# Hi, I'm new!!!



## SweetDreamsAndNightmares (Oct 11, 2014)

Hi!
I wanted to introduce myself. 

My name is Sarah.
I'm a doll maker 

I recently began my first zombie doll and while most of my friends like her so far, I wanted to find some like-minded people to share my creations with. After all, not everyone likes Zombies.


----------



## RoxyBlue (Oct 6, 2008)

Welcome to the forum, SD&N


----------



## MapThePlanet (Nov 12, 2010)

Welcome Aboard!!


----------



## Hairazor (Mar 13, 2012)




----------



## Evil Queen (Mar 8, 2008)




----------



## Pumpkin5 (Aug 8, 2010)

:jol:Welcome to the forum Sarah! I'd say you've found your "people".  Let's see some pictures....I love handmade dolls.


----------



## SPOOKY J (Nov 20, 2009)

Hello and Welcome! You've found the right place to share. Go play some games so you get your 10 posts in then share those pics.


----------



## Goblin (Jun 3, 2009)




----------



## kaybee rox (Oct 6, 2014)

I took a turn creeping up some thrift shop dolls this years. Can't wait to see yours!


----------



## Spooky1 (Aug 25, 2008)

Welcome to the forum


----------



## Grimm Pickins (Nov 4, 2013)

Welcome


----------



## ghostgirl (Oct 21, 2014)

hi there
looking forward to seeing your zombie dolls


----------



## Bone Dancer (Oct 7, 2005)

Greetings and welcome Sarah and yes we love to see pictures.


----------



## scareme (Aug 29, 2006)

Hi and welcome to the forum. What do you mean there are people who don't like zombies?

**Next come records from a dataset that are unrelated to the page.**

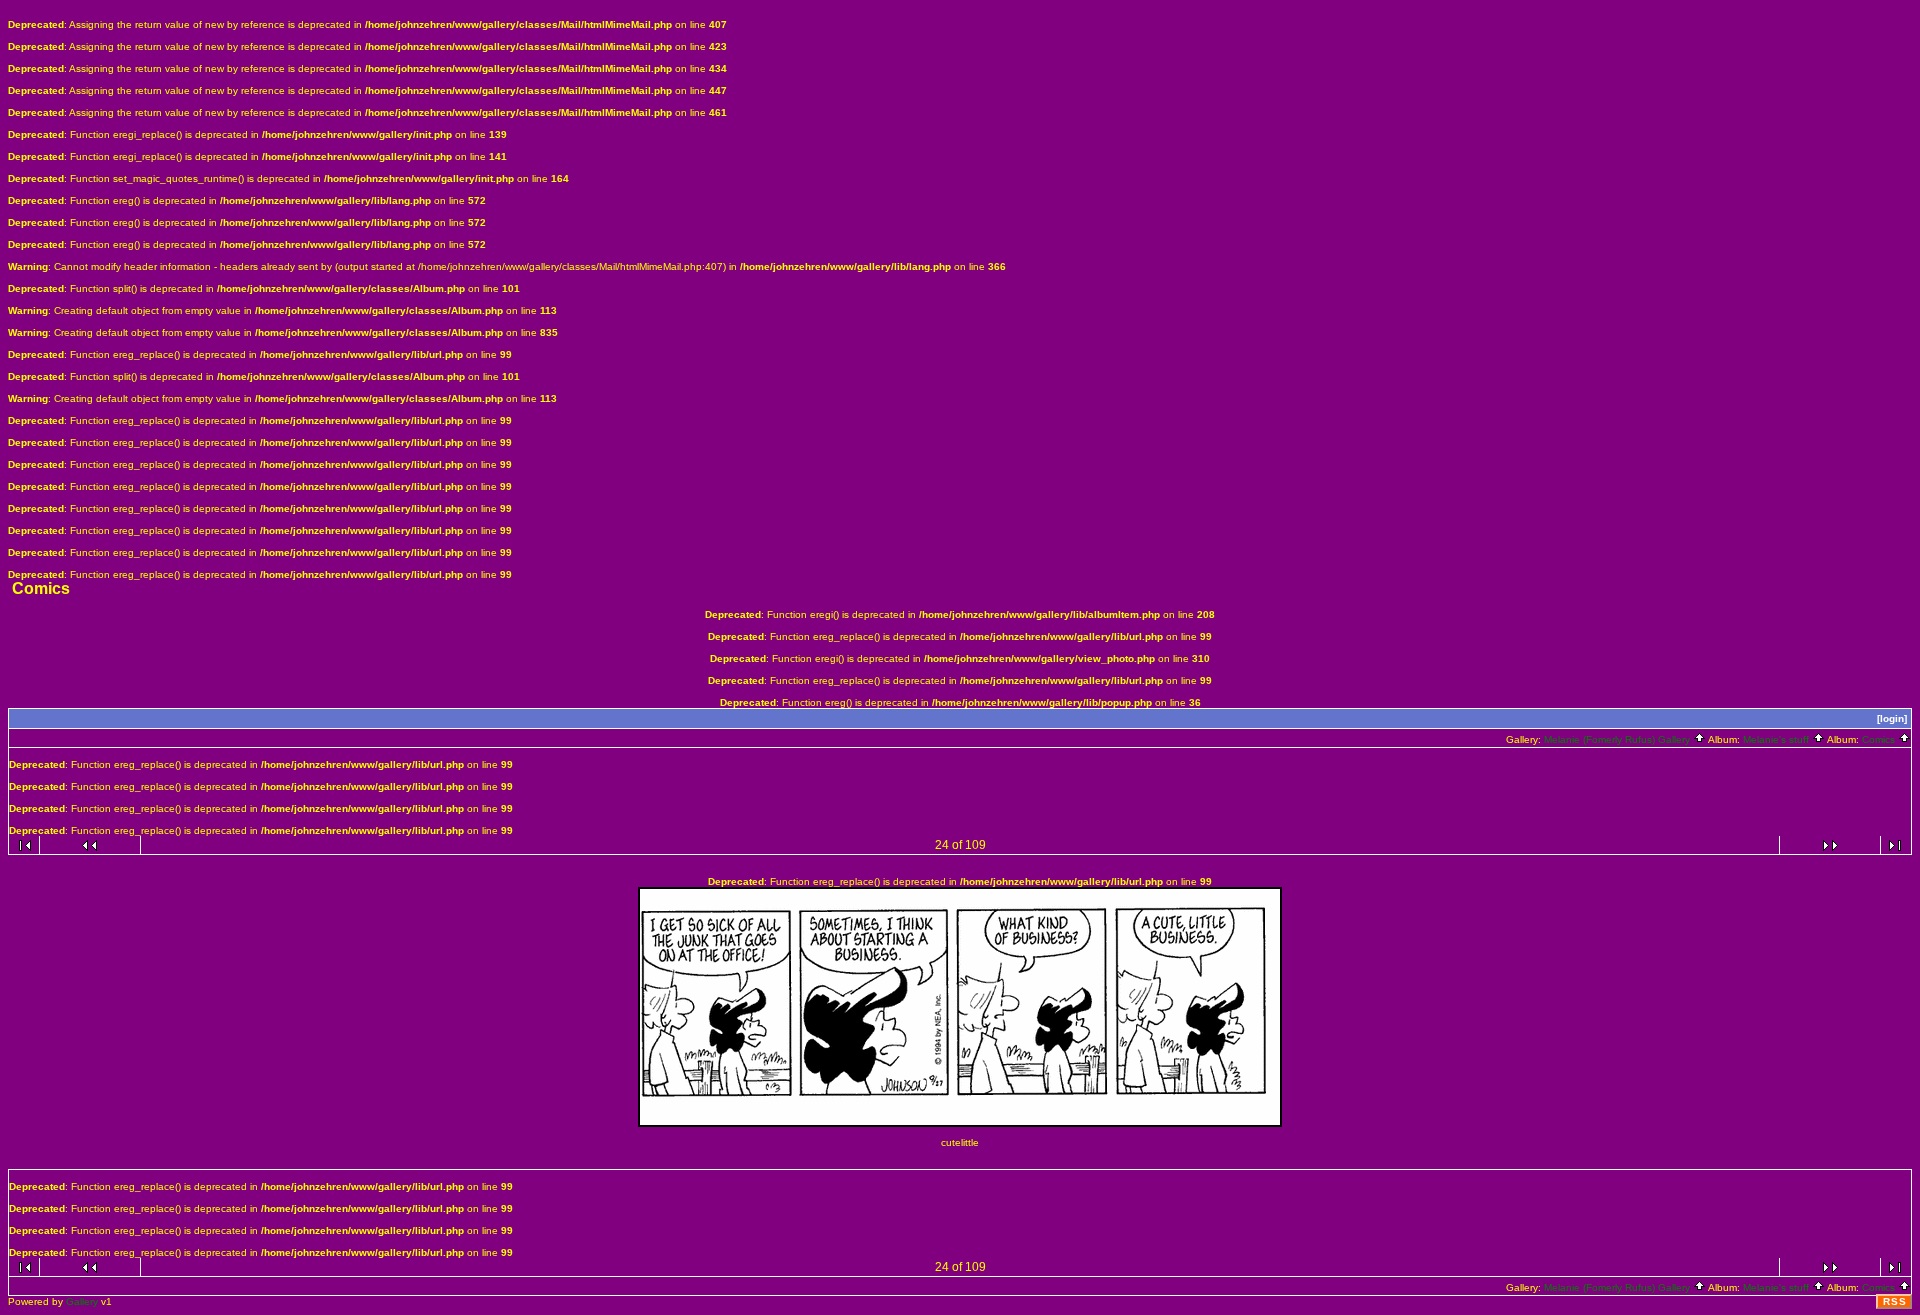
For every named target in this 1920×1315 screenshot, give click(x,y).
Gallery (82, 1301)
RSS (1895, 1301)
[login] (1892, 718)
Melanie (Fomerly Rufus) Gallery (1618, 739)
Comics (1880, 739)
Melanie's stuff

Who are these strange people and how do we convert them?


----------



## WingThing (Nov 14, 2014)

Welcome and only scared of one kind of zombie.(Morning Wife) Would like to see pics.


----------



## booberry crunch (Aug 14, 2014)

Welcome welcome welcome


----------



## Lord Homicide (May 11, 2012)

WingThing said:


> Welcome and only scared of one kind of zombie.(Morning Wife) Would like to see pics.


pre or post cup of coffee?


----------